### AIM OF THE EXERCISE:
Transcribe only the part of the material below that begins at the line containing "Viewport: 446px width, 259px" and ends at the line containing "Given: Click the わたり column header", with both kept and images left out.

### DATA FOR THE TASK:

┄┄┄┄┄┄

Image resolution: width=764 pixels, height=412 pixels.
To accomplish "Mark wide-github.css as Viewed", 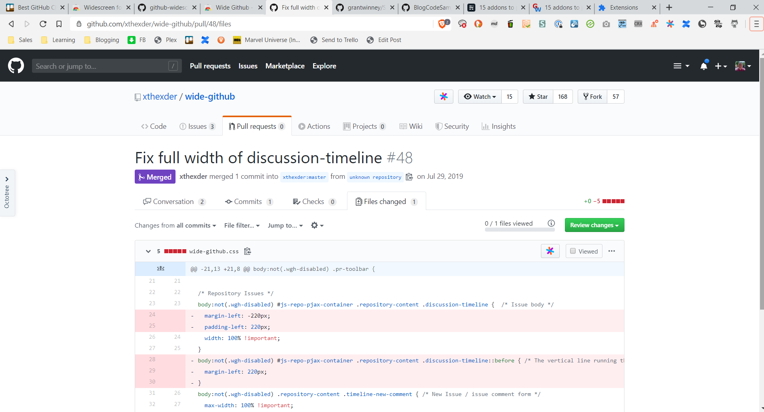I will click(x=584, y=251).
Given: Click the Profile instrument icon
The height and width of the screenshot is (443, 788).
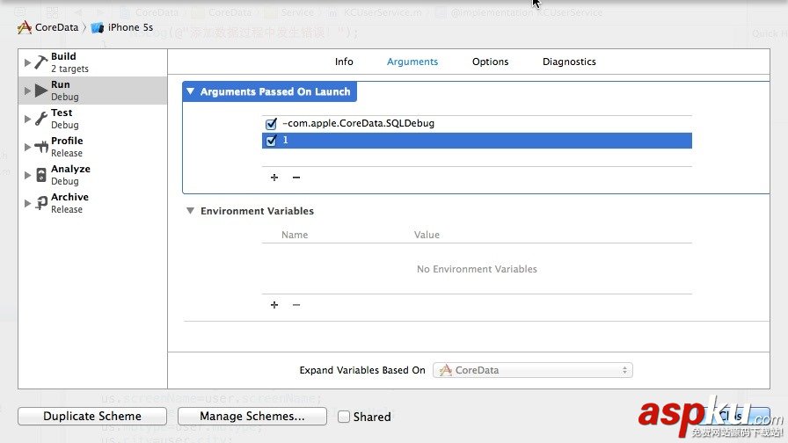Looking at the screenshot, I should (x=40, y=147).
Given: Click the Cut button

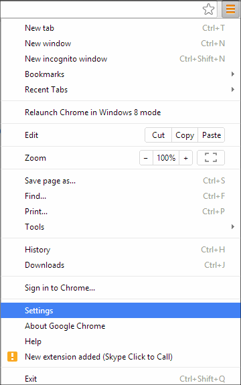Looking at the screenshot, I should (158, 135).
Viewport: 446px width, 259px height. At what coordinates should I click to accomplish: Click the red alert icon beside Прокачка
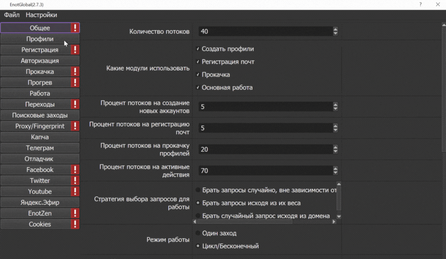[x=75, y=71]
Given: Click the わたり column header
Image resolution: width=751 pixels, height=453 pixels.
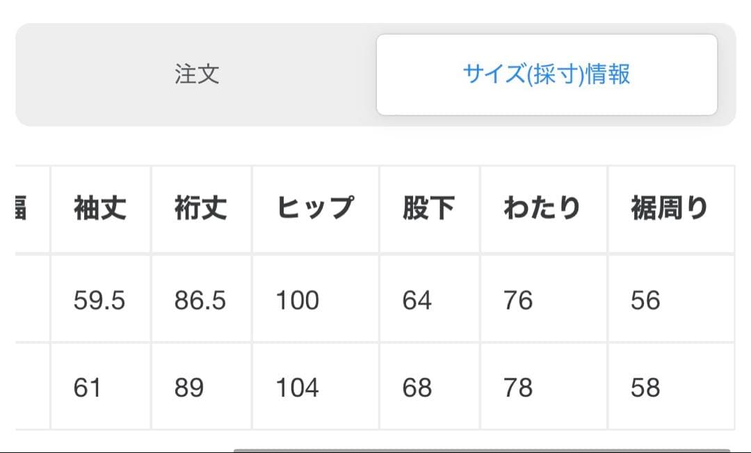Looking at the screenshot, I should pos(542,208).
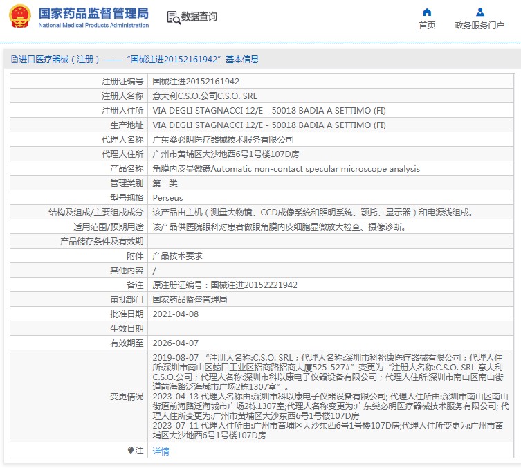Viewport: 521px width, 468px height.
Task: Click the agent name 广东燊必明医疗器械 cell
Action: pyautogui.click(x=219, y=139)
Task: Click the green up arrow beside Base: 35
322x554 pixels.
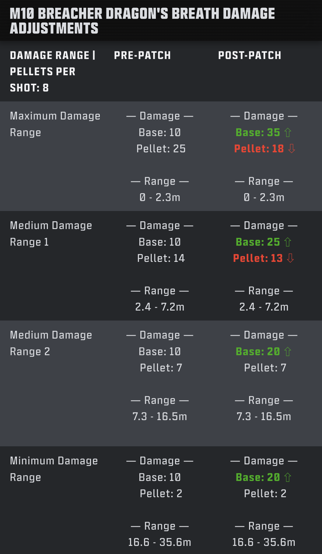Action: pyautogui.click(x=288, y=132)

┄┄┄┄┄┄

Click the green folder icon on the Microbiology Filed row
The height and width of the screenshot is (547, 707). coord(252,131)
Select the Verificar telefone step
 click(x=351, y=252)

┄┄┄┄┄┄

### ANSWER TO THIS PROBLEM:
Viewport: 446px width, 259px height. At what coordinates should I click to accomplish: Click the red alert icon beside Прокачка
[x=75, y=71]
Given: Click the わたり column header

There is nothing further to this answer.